Linux is Free (revisited)
Unlike Windows, MacOS, OS/2, and most other operating systems, Linux is free software. The "free" means that the creators have shared their software with you. Linux comes complete with it's entire programming source code. This means that the programmers in the Linux community can fix, improve and expand Linux. Non programmers have written a lot of the documentation and help manuals. For a complete explanation of free and community software, check out the Open Source Page. Besides the fact that community software means more powerful, robust and bug-free software, it also means that no one can take it away from you. Microsoft controls the fate of Windows. But no one controls the fate of Linux.
Linux is UNIX
Because Linux is really a UNIX operating system, it pretty much follows the UNIX philosophy:
  • Written by programmers for programmers
  • A toolbox of incredibly useful utilities
  • Most programs and utilities are small
  • Commands and utilities do one thing, and do it well
  • Linux doesn't assume anything
  • Linux and its programs are portable
Linux is Not Perfect
I wouldn't be honest if I said there wasn't anything wrong with Linux. Nothing in this world is perfect. By letting you know the downsides to Linux you can use it knowing full well what you're getting into. First of all, Linux isn't easy. The installation is pretty painless if you don't have flaky or incompatible hardware. And once you get it set up, it's really not that hard to use. But that period between installation and full usability can be a nightmare sometimes. Linux won't hold your hand.
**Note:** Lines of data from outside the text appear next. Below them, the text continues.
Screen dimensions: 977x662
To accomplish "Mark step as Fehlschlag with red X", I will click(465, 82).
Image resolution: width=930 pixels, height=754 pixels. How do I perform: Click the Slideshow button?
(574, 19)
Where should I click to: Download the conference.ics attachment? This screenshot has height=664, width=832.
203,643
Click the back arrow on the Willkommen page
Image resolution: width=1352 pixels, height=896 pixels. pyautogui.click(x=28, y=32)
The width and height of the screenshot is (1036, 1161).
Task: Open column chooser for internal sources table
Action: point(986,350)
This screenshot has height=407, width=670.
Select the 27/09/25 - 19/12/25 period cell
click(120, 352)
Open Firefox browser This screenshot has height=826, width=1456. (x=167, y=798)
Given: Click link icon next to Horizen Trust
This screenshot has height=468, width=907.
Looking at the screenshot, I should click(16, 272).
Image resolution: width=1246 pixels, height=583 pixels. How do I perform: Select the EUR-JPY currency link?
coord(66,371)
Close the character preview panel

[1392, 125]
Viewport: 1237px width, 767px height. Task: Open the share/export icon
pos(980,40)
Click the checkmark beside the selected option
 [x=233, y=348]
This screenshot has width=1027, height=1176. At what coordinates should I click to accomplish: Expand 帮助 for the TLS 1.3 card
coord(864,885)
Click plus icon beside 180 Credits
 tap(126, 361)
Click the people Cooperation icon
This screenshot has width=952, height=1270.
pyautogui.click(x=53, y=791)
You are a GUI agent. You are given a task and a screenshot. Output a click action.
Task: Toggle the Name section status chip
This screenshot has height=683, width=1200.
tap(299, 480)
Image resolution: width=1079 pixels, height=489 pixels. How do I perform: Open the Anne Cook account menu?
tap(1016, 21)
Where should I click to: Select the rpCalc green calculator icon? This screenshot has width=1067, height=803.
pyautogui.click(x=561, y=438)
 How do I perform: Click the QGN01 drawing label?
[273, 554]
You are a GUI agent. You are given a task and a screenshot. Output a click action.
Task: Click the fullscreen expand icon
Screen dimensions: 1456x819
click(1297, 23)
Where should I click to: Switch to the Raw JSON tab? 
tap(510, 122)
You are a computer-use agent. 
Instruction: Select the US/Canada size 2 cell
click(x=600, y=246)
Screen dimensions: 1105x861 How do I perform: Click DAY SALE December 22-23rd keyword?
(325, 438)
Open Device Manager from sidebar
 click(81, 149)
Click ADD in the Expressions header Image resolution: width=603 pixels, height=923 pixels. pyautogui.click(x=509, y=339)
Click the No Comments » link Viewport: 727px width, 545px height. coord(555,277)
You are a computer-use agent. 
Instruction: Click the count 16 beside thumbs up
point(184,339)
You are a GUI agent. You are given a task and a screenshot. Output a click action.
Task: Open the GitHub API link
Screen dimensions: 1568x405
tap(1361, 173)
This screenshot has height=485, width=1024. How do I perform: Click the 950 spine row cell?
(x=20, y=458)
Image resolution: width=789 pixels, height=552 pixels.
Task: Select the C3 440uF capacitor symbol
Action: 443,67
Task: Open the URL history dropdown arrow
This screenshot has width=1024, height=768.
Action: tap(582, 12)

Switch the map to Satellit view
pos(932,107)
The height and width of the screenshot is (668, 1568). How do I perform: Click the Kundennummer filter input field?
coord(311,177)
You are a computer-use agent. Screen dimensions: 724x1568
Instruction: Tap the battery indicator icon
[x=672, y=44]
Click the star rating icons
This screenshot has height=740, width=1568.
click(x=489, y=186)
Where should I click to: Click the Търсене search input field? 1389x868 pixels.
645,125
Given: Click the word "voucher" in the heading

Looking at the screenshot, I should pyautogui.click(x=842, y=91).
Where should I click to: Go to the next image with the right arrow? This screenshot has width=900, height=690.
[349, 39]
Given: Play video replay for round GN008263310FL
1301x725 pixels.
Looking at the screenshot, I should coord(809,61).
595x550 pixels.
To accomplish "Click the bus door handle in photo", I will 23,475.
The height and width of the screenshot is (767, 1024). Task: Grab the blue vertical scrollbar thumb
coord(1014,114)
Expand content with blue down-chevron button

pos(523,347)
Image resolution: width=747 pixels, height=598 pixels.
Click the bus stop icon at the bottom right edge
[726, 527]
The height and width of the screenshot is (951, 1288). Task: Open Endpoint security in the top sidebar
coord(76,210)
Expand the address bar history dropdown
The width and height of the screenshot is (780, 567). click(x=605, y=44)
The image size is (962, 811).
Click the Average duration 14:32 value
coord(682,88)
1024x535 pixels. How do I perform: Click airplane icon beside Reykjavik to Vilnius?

All I can suggest is to read the manual and consult the internet. You will have to do some learning. But this is really a Good Thing® in disguise. Linux will teach you more about computers than most college degrees. But if you're afraid to learn new things, then maybe Linux isn't for you. Finally, you'll have to occasionally use the command line. The thought of typing in commands to tell the computer what to do instead of using the mouse to click on an icon can be scary for some people. On the bright side though, you can do some pretty amazing stuff on the command line that you just can't do in a GUI.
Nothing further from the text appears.